Starting with the line where "Given: Click MacBook-Pro-2:proj3" appears, print every line through the end of the entries below exactly as it stands, and leave out the pictures.

*** Raw data Section Begins ***

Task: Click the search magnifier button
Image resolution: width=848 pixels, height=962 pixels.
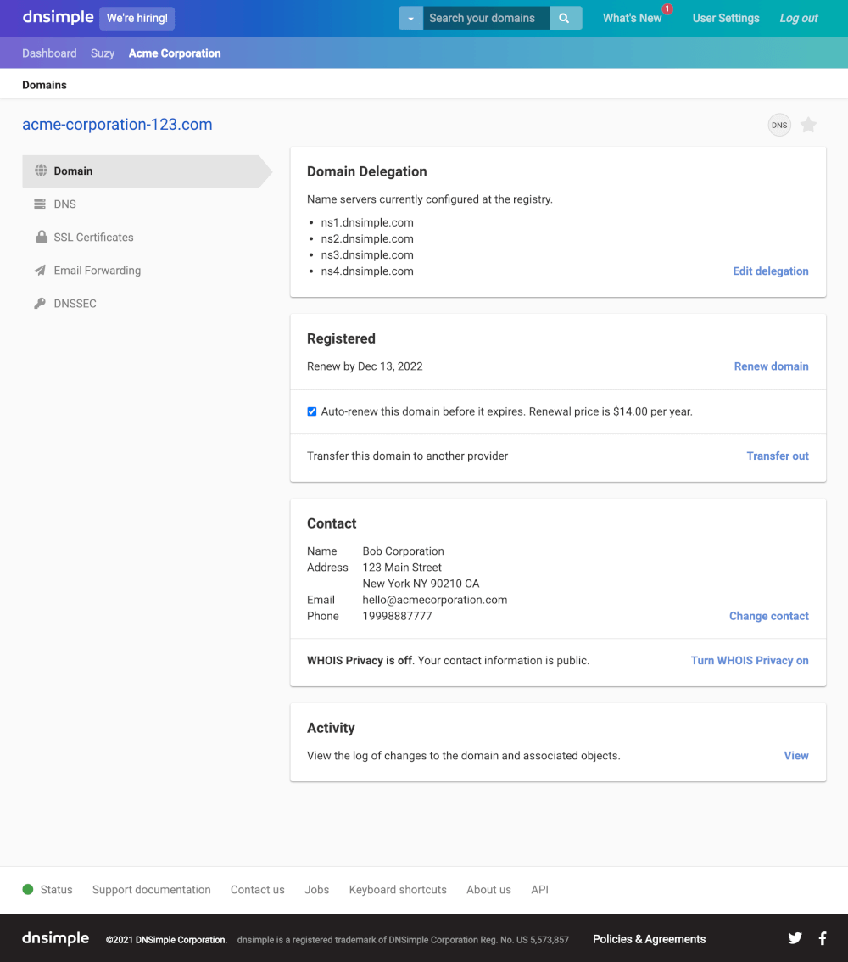Action: point(565,18)
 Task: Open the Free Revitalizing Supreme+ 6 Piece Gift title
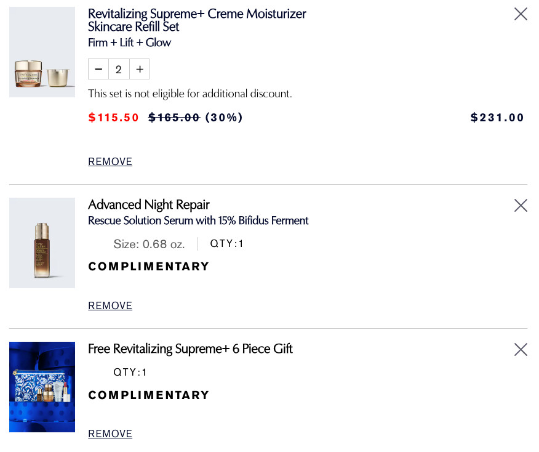click(x=190, y=349)
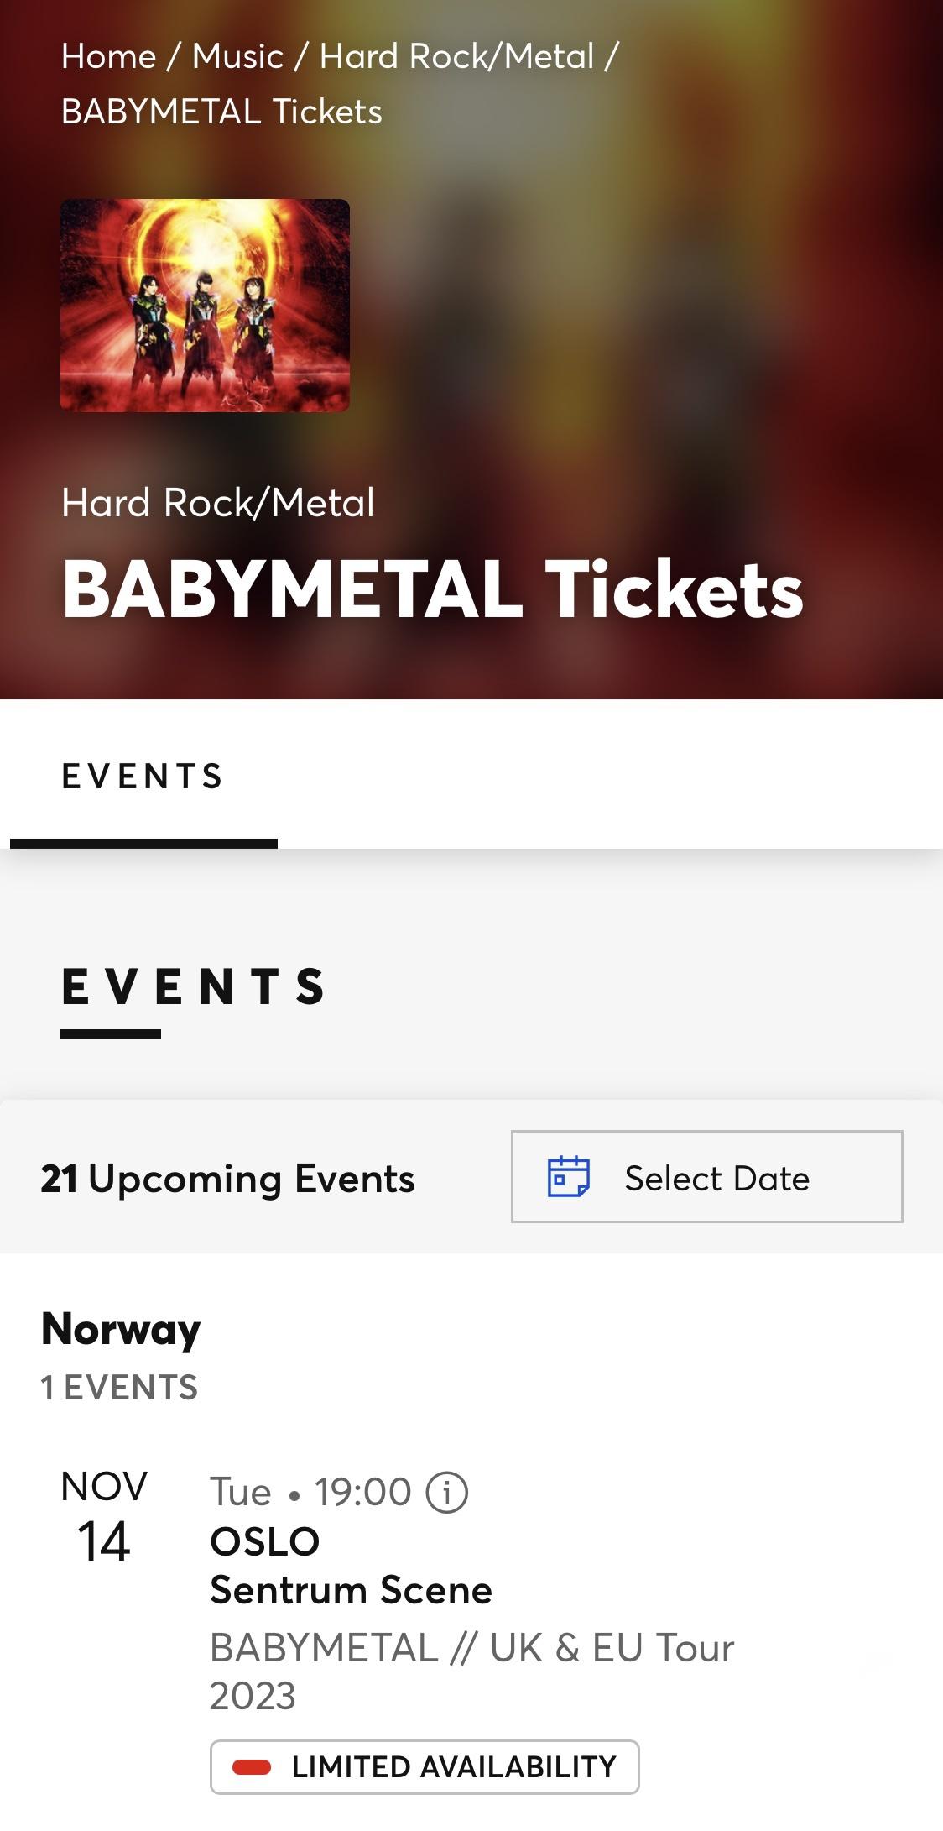Image resolution: width=943 pixels, height=1831 pixels.
Task: Click the red availability indicator pill
Action: coord(252,1767)
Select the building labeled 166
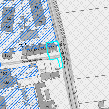This screenshot has width=109, height=109. click(8, 19)
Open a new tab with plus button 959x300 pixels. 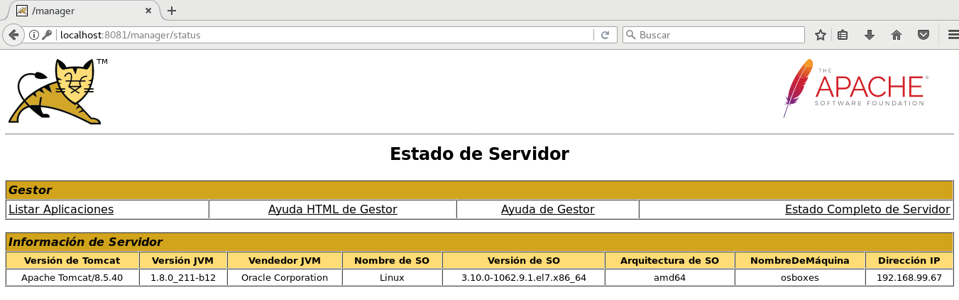click(x=171, y=11)
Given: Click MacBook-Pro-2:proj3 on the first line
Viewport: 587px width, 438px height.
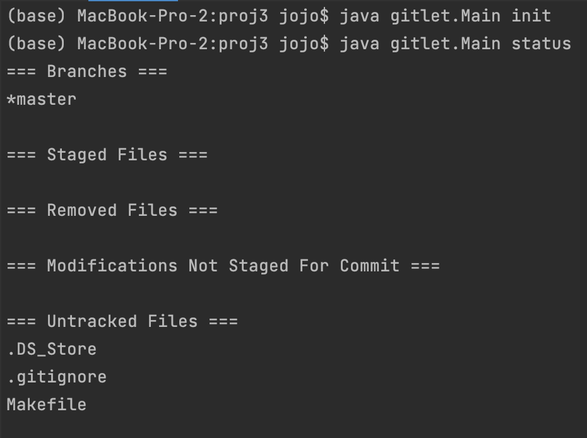Looking at the screenshot, I should 172,16.

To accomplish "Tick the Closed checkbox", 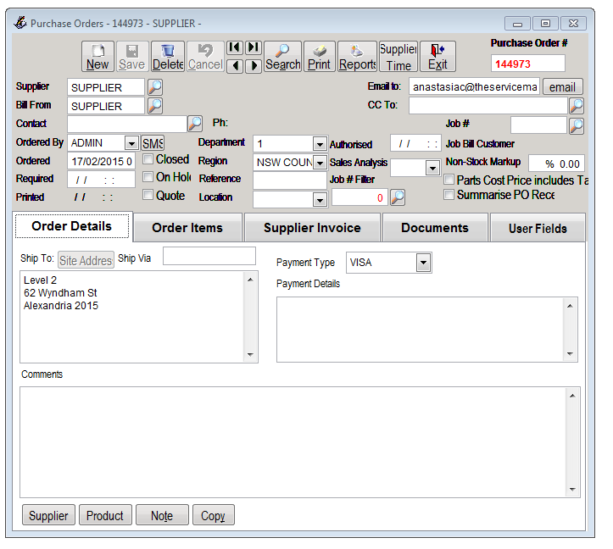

*** Raw data Section Ends ***

** Response to this exercise **
Given: Click MacBook-Pro-2:proj3 on the first line
Viewport: 587px width, 438px height.
Looking at the screenshot, I should 172,16.

To accomplish "Tick the Closed checkbox", 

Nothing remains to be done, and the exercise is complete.